Le Chang, founder of Envision, the world's second-largest wind turbine manufacturer, describes the transition as something closer to a civilizational change than a business opportunity. His company's flagship project is in China's Gobi Desert, where an AI-managed system integrates wind power with on-site green hydrogen production. Industries in the area can plug directly into the off-grid clean energy source, and excess hydrogen gets shipped via pipeline to provide low-cost fuel elsewhere. It is designed to be replicable anywhere the wind blows consistently enough.
Chang has been in discussions with Canadian leaders about bringing that model to Canada. Prime Minister Mark Carney, following a visit to Beijing, said Canada plans to double its energy grid over the next 15 years and that this creates significant opportunities for partnerships with Chinese investors and developers. Chang confirmed discussions with potential Canadian partners are underway, noting that remote location is not an obstacle as long as wind resources are adequate.

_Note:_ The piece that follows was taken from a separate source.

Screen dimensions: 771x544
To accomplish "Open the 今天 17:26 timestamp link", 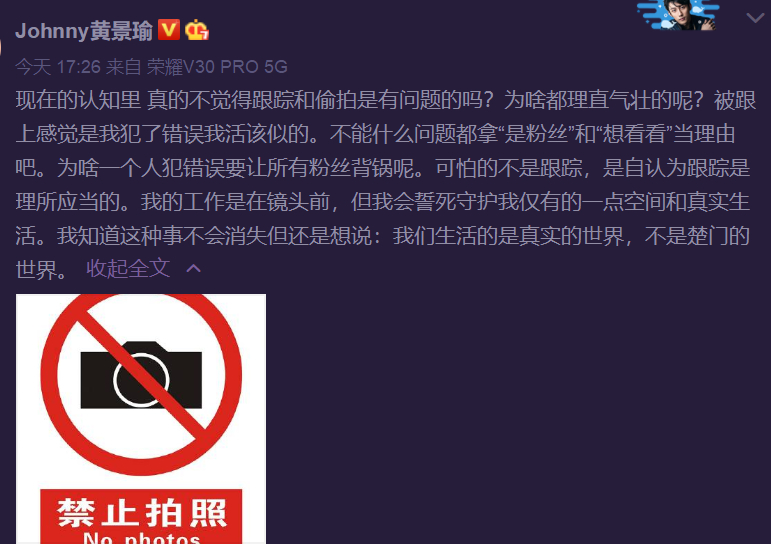I will coord(58,67).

The appeal to Canada is real: vast remote regions with strong wind resources, a need to rapidly expand clean energy capacity, and a partner offering proven technology at competitive cost. But the concern is equally real. Adopting Chinese-built, AI-managed grid infrastructure means more than buying hardware. Ontario Premier Doug Ford put it plainly, describing the prospect as giving a geopolitical rival what amounts to an operating system for Canada's power supply. The question of how to verify that control and data gathered by that system would not be exploited has not been answered satisfactorily, according to critics.
Le Chang's response is that Envision would work transparently with local partners and regulators. The company framed it as a technology transfer analogous to how printing technology spread knowledge access centuries ago, reducing the cost of something that was previously available only to the privileged. The comparison is pointed, if a little convenient.
The report also notes the contradiction at the center of China's energy story: while the country is building more wind farms than the rest of the world combined, it is also still approving new coal plants. Greenpeace China describes Beijing's current approach as running on two parallel tracks, with renewable expansion on one and coal security on the other. For potential partners like Canada, that duality is part of the calculus.